Please make an exact copy of the lines from the one holding "Screen dimensions: 448x797" through the end of the data, both ends included, with no pictures.

BEGIN RECORDS FOR THIS TASK

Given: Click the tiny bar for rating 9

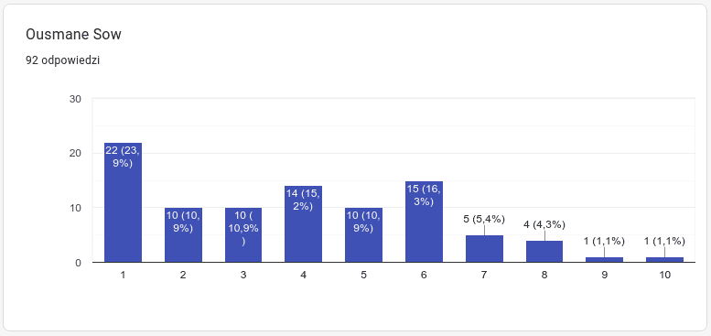Looking at the screenshot, I should (605, 259).
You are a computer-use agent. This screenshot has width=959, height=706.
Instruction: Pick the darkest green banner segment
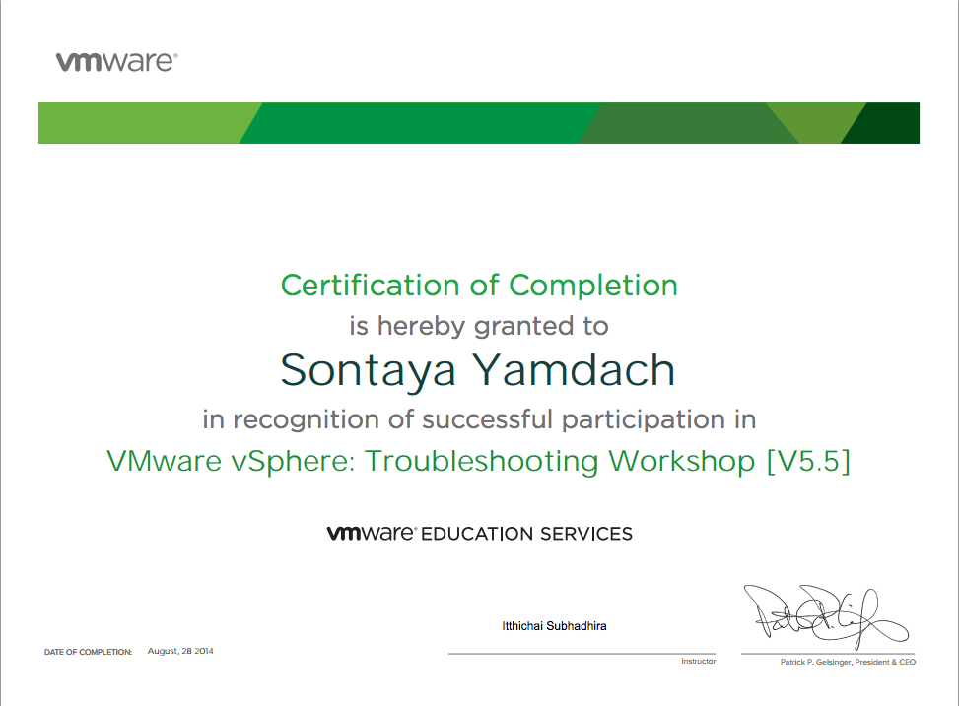click(887, 125)
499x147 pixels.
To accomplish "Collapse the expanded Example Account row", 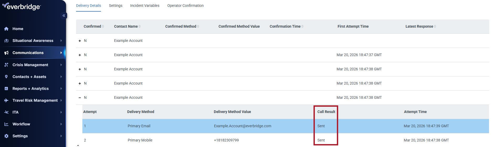I will 80,98.
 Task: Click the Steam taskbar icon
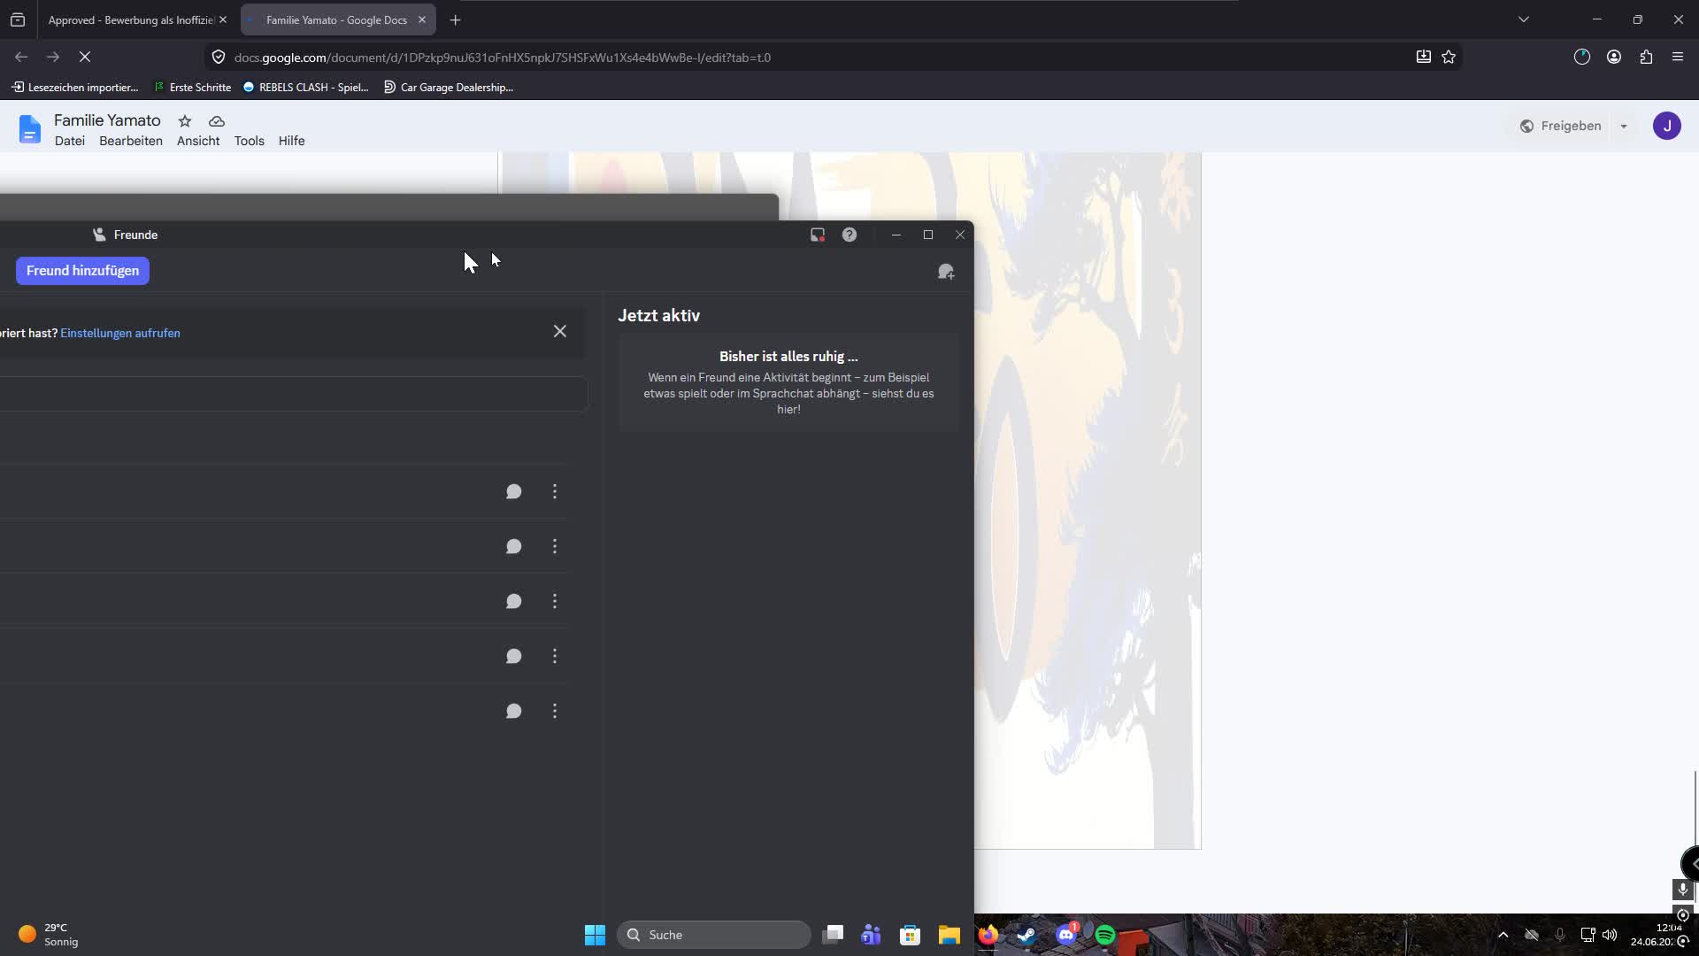click(x=1027, y=935)
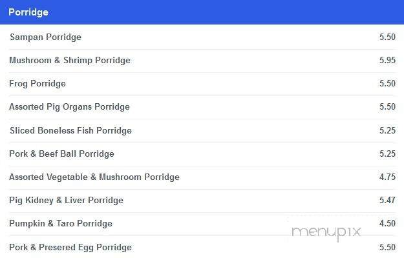Click the Porridge section header
Screen dimensions: 404x258
pyautogui.click(x=202, y=12)
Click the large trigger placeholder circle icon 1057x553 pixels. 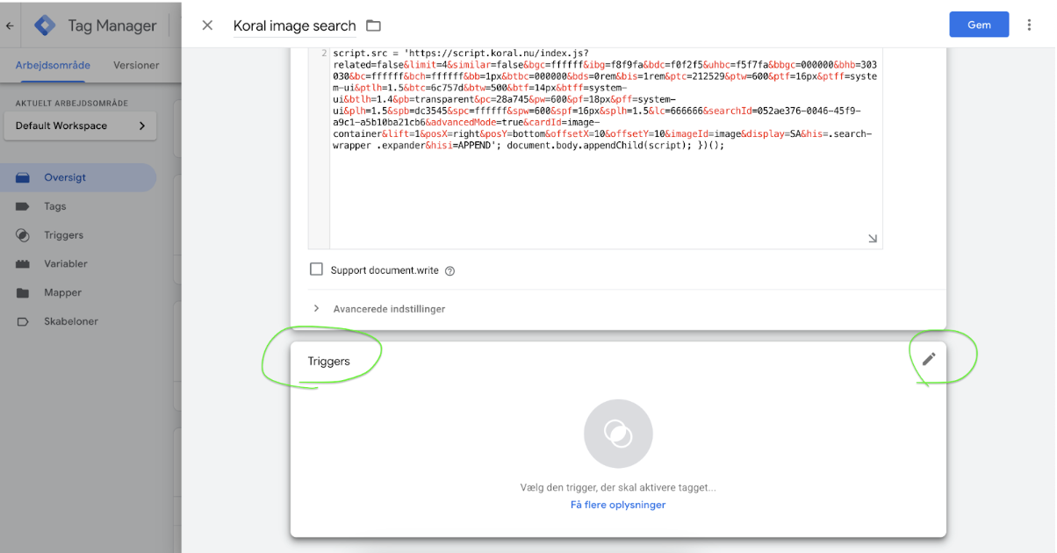(618, 434)
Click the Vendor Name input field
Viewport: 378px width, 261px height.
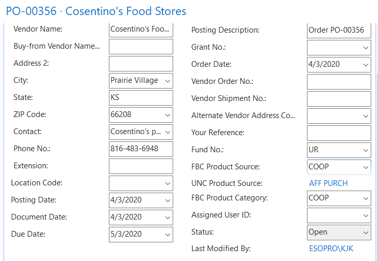[141, 30]
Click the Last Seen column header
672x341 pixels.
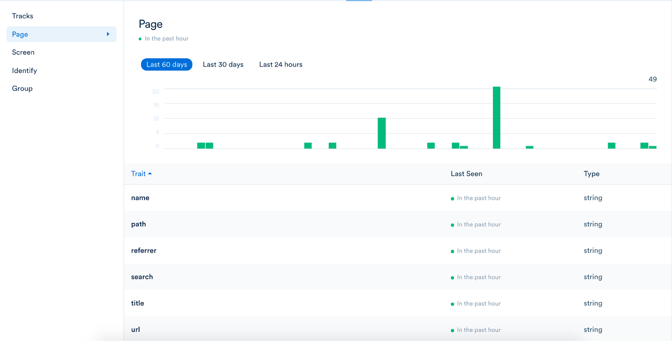tap(466, 174)
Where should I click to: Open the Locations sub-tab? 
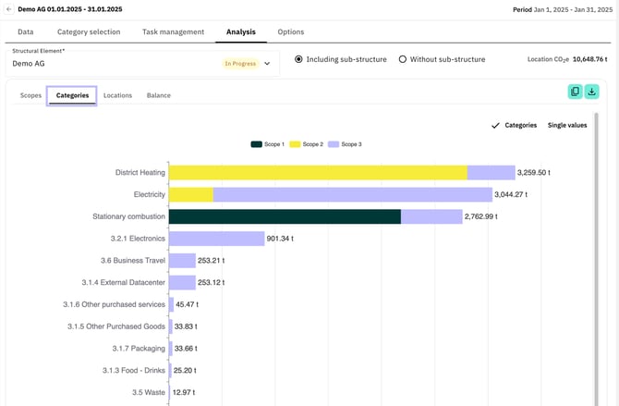point(117,95)
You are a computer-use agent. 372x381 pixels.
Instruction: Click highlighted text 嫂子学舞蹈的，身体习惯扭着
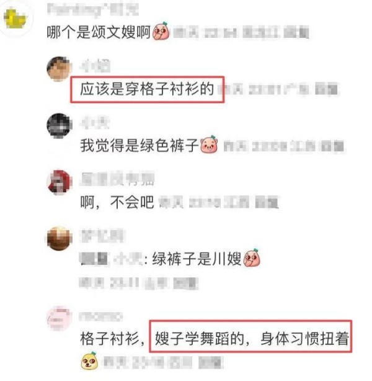[252, 338]
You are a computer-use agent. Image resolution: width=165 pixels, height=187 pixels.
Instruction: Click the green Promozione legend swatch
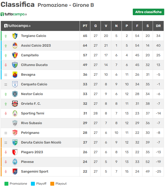pyautogui.click(x=7, y=184)
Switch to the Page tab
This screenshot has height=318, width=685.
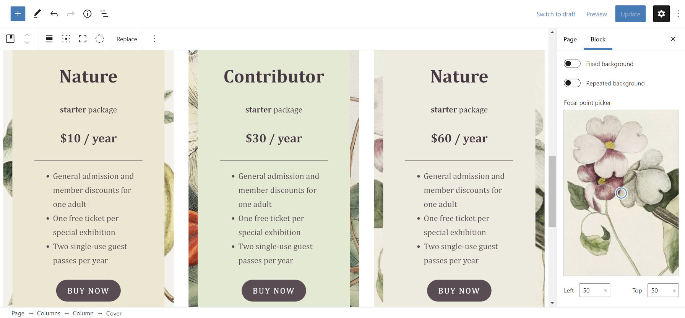pyautogui.click(x=570, y=39)
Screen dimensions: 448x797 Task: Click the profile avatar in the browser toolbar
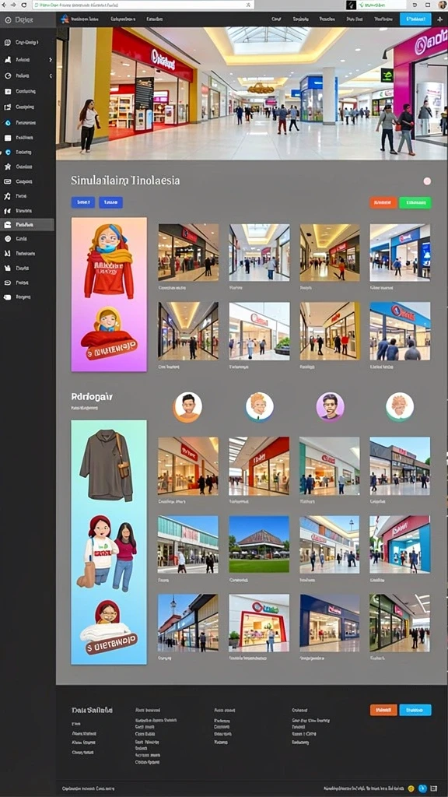[442, 5]
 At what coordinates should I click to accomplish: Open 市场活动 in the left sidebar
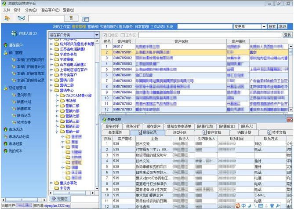tap(15, 129)
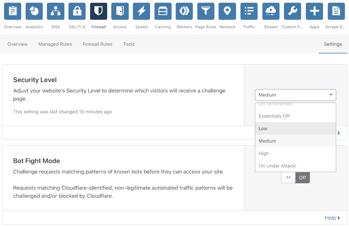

END RECORDS FOR THIS TASK

WRITTEN RESPONSE:
Screen dimensions: 448x797 Task: Click the profile avatar in the browser toolbar
[442, 5]
 At what coordinates should I click to accomplish: Open 市场活动 in the left sidebar
tap(15, 129)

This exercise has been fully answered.